* **What you need to do**: Please write out every record below exactly as it stands.

* **Saved entries**:
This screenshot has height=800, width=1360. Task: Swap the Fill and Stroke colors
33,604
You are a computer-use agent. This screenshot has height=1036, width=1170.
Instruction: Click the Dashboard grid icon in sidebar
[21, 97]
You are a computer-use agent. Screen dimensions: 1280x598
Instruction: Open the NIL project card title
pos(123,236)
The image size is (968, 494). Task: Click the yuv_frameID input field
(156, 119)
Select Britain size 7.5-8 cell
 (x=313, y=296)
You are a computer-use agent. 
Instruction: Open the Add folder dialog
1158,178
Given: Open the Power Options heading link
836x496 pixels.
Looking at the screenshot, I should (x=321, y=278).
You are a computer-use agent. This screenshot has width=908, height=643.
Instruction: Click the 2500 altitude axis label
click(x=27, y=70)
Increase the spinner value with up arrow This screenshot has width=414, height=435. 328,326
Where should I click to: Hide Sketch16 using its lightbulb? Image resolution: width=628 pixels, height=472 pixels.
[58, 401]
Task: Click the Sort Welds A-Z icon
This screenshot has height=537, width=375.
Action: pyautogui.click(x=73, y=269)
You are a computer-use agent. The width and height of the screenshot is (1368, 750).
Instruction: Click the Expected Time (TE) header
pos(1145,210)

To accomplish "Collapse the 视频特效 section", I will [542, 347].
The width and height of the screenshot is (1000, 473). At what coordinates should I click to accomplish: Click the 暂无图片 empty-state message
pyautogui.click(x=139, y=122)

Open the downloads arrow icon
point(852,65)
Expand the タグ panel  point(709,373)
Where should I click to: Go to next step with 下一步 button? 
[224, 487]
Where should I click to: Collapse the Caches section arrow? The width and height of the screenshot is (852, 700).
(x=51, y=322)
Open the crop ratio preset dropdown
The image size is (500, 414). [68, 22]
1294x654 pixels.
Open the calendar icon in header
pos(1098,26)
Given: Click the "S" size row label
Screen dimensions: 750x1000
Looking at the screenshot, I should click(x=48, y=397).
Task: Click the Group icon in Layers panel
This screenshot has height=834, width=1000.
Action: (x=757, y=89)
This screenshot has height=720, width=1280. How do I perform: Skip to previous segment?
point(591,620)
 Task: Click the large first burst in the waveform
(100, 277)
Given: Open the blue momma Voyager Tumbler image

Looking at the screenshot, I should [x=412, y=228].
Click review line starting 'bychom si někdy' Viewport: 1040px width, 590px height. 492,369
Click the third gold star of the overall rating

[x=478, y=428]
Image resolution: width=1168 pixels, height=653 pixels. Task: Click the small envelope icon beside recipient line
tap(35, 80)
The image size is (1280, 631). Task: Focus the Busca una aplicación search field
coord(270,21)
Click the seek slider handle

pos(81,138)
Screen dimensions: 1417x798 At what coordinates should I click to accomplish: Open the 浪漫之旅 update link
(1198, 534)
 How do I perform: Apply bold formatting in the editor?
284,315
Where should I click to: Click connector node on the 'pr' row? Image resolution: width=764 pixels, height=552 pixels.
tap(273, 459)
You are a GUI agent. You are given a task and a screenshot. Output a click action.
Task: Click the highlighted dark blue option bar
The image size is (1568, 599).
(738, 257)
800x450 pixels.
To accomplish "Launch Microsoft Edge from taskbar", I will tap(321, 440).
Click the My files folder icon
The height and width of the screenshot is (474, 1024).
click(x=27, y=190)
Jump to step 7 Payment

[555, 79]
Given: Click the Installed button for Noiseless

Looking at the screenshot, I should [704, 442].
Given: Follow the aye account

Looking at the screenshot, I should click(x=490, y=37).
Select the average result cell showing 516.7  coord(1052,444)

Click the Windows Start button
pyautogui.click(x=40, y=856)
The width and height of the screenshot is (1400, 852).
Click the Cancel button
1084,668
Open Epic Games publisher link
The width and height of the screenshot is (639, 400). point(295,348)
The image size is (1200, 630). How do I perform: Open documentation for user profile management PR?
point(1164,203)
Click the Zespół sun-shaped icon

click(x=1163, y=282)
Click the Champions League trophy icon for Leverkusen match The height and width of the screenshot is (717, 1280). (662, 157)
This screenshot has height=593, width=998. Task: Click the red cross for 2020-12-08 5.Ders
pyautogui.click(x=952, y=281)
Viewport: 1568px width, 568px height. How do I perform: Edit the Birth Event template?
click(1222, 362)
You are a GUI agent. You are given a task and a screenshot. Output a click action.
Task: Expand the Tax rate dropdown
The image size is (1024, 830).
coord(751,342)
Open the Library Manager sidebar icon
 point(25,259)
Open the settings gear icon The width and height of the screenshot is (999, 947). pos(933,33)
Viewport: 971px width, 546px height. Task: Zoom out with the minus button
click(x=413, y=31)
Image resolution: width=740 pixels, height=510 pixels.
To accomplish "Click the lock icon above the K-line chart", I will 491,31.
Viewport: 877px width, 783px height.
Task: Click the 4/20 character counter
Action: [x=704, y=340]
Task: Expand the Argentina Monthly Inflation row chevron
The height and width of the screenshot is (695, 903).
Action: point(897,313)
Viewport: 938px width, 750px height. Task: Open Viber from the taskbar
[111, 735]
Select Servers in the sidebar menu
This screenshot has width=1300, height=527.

* **Final answer**:
This screenshot has height=800, width=1360. Task: Swap the Fill and Stroke colors
33,604
You are a computer-use agent. This screenshot has height=1036, width=1170.
Instruction: Click the Dashboard grid icon in sidebar
[21, 97]
You are a computer-use agent. Screen dimensions: 1280x598
Instruction: Open the NIL project card title
pos(123,236)
The image size is (968, 494). Task: Click the yuv_frameID input field
(156, 119)
Select Britain size 7.5-8 cell
 (x=313, y=296)
You are a computer-use agent. 
Instruction: Open the Add folder dialog
1158,178
Given: Open the Power Options heading link
836x496 pixels.
Looking at the screenshot, I should (x=321, y=278).
You are a computer-use agent. This screenshot has width=908, height=643.
Instruction: Click the 2500 altitude axis label
click(x=27, y=70)
Increase the spinner value with up arrow This screenshot has width=414, height=435. 328,326
Where should I click to: Hide Sketch16 using its lightbulb? Image resolution: width=628 pixels, height=472 pixels.
[58, 401]
Task: Click the Sort Welds A-Z icon
This screenshot has height=537, width=375.
Action: pyautogui.click(x=73, y=269)
You are a computer-use agent. The width and height of the screenshot is (1368, 750).
Instruction: Click the Expected Time (TE) header
pos(1145,210)

To accomplish "Collapse the 视频特效 section", I will [542, 347].
The width and height of the screenshot is (1000, 473). At what coordinates should I click to accomplish: Click the 暂无图片 empty-state message
pyautogui.click(x=139, y=122)

Open the downloads arrow icon
point(852,65)
Expand the タグ panel  point(709,373)
Where should I click to: Go to next step with 下一步 button? 
[224, 487]
Where should I click to: Collapse the Caches section arrow? The width and height of the screenshot is (852, 700).
(x=51, y=322)
Open the crop ratio preset dropdown
The image size is (500, 414). [68, 22]
1294x654 pixels.
Open the calendar icon in header
pos(1098,26)
Given: Click the "S" size row label
Screen dimensions: 750x1000
Looking at the screenshot, I should click(x=48, y=397).
Task: Click the Group icon in Layers panel
This screenshot has height=834, width=1000.
Action: (x=757, y=89)
This screenshot has height=720, width=1280. How do I perform: Skip to previous segment?
point(591,620)
 Task: Click the large first burst in the waveform
(100, 277)
Given: Open the blue momma Voyager Tumbler image

Looking at the screenshot, I should [x=412, y=228].
Click review line starting 'bychom si někdy' Viewport: 1040px width, 590px height. 492,369
Click the third gold star of the overall rating

[x=478, y=428]
Image resolution: width=1168 pixels, height=653 pixels. Task: Click the small envelope icon beside recipient line
tap(35, 80)
The image size is (1280, 631). Task: Focus the Busca una aplicación search field
coord(270,21)
Click the seek slider handle

pos(81,138)
Screen dimensions: 1417x798 At what coordinates should I click to accomplish: Open the 浪漫之旅 update link
(1198, 534)
 How do I perform: Apply bold formatting in the editor?
284,315
Where should I click to: Click connector node on the 'pr' row? Image resolution: width=764 pixels, height=552 pixels.
tap(273, 459)
You are a GUI agent. You are given a task and a screenshot. Output a click action.
Task: Click the highlighted dark blue option bar
The image size is (1568, 599).
(738, 257)
800x450 pixels.
To accomplish "Launch Microsoft Edge from taskbar", I will tap(321, 440).
Click the My files folder icon
The height and width of the screenshot is (474, 1024).
click(x=27, y=190)
Jump to step 7 Payment

[555, 79]
Given: Click the Installed button for Noiseless

Looking at the screenshot, I should [704, 442].
Given: Follow the aye account

Looking at the screenshot, I should click(x=490, y=37).
Select the average result cell showing 516.7  coord(1052,444)

Click the Windows Start button
pyautogui.click(x=40, y=856)
The width and height of the screenshot is (1400, 852).
Click the Cancel button
1084,668
Open Epic Games publisher link
The width and height of the screenshot is (639, 400). point(295,348)
The image size is (1200, 630). How do I perform: Open documentation for user profile management PR?
point(1164,203)
Click the Zespół sun-shaped icon

click(x=1163, y=282)
Click the Champions League trophy icon for Leverkusen match The height and width of the screenshot is (717, 1280). (662, 157)
This screenshot has height=593, width=998. Task: Click the red cross for 2020-12-08 5.Ders
pyautogui.click(x=952, y=281)
Viewport: 1568px width, 568px height. How do I perform: Edit the Birth Event template?
click(1222, 362)
You are a GUI agent. You are given a task and a screenshot. Output a click action.
Task: Expand the Tax rate dropdown
The image size is (1024, 830).
coord(751,342)
Open the Library Manager sidebar icon
 point(25,259)
Open the settings gear icon The width and height of the screenshot is (999, 947). pos(933,33)
Viewport: 971px width, 546px height. Task: Zoom out with the minus button
click(x=413, y=31)
Image resolution: width=740 pixels, height=510 pixels.
To accomplish "Click the lock icon above the K-line chart", I will 491,31.
Viewport: 877px width, 783px height.
Task: Click the 4/20 character counter
Action: [x=704, y=340]
Task: Expand the Argentina Monthly Inflation row chevron
The height and width of the screenshot is (695, 903).
Action: point(897,313)
Viewport: 938px width, 750px height. Task: Open Viber from the taskbar
[111, 735]
Select Servers in the sidebar menu
This screenshot has width=1300, height=527.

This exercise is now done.